Scan at 800 dpi color for the artwork.
Scan at 800 dpi bitmap for the text. (I don’t know if I have done this in the past, but do this before applying the watercolor shading, so it’s an option to use the line work in the future.) Scan line artwork @ 800 dpi grayscale. (Then apply threshold filter in Photoshop)
Drop bitmap text on top of original text as scanned with the original artwork. Then erase the text in the original artwork layer. This ensures that the text is black and solid, and not gray. [1]
I don’t know if this makes a difference when it’s printed professionally, but it doesn't make a difference when the comic is printed out on a laserjet/photocopier.
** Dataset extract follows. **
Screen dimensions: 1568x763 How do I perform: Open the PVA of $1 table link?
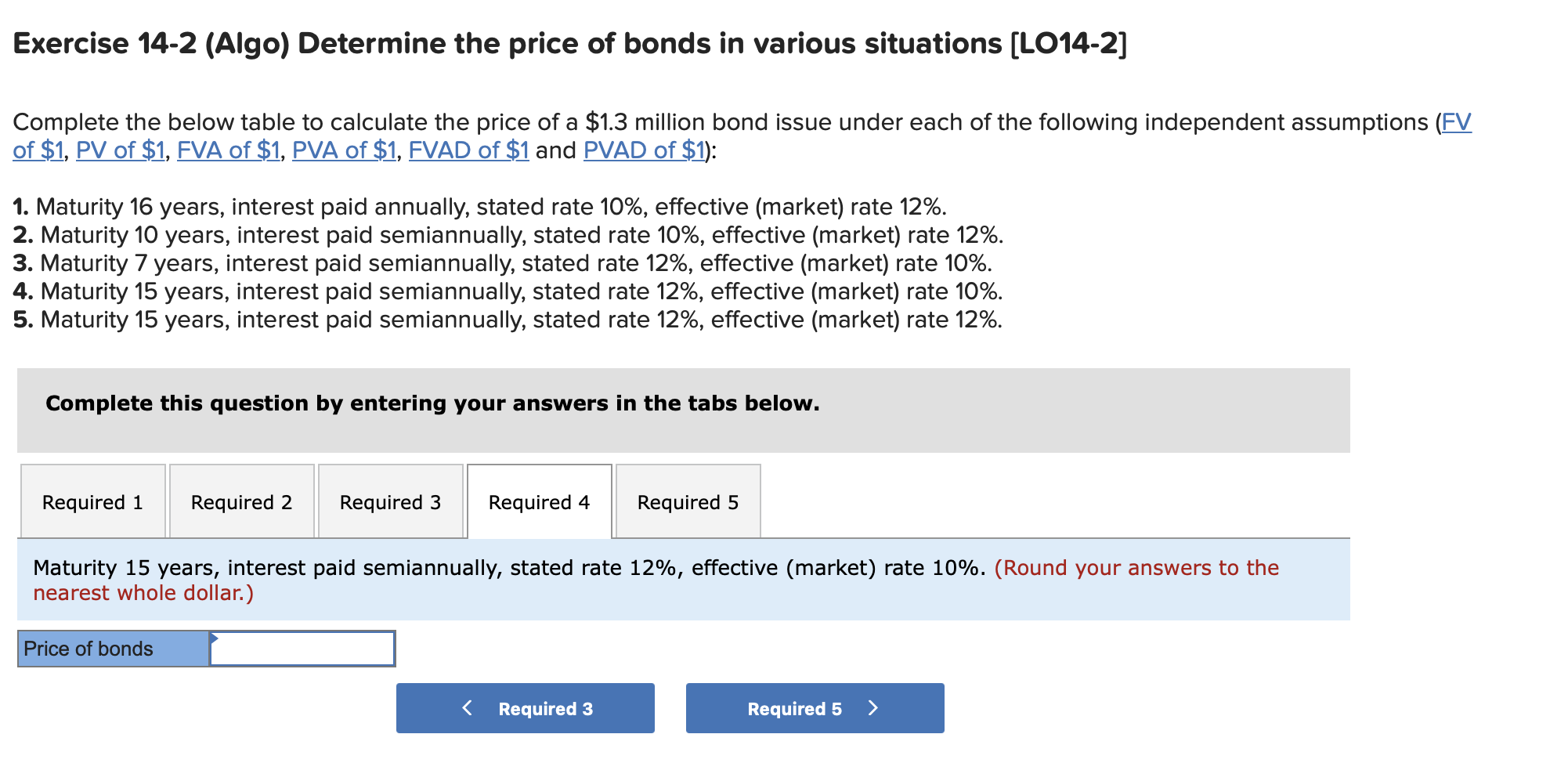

However, scanning at 1600 dpi for NW2 isn't really an option because it takes for-ever. With Natural World 2, the text was scanned as a bitmap at 800 dpi and dropped in place of the text in the color scan.
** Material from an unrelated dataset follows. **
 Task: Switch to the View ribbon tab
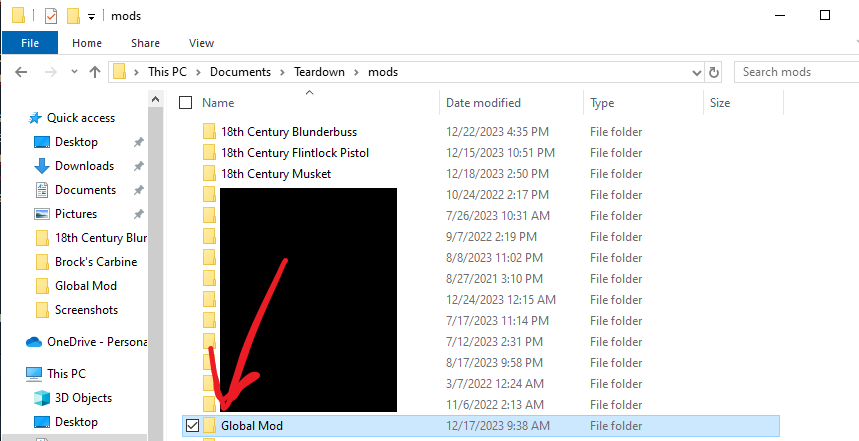pos(201,43)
PDF containing samples of the two text treatments side-by-side: text-test.pdf
Photoshop
Applying threshold filter
With line artwork scanned as grayscale, a threshold filter is applied with a value of 178.
Processing page artwork for print
- Each page document is the size of the final page. (5.5 x 8.5″ @ 1000 dpi).
- Color correction is applied with curves and saturation adjustment layers.
- Artwork is centered on the page with guides.
Notes
- ↑ With Papercutter, I scanned the text as a bitmap at double the resolution. Then in Photoshop, converted it to grayscale and scaled it down 50% in order to get some anti-aliasing on the text.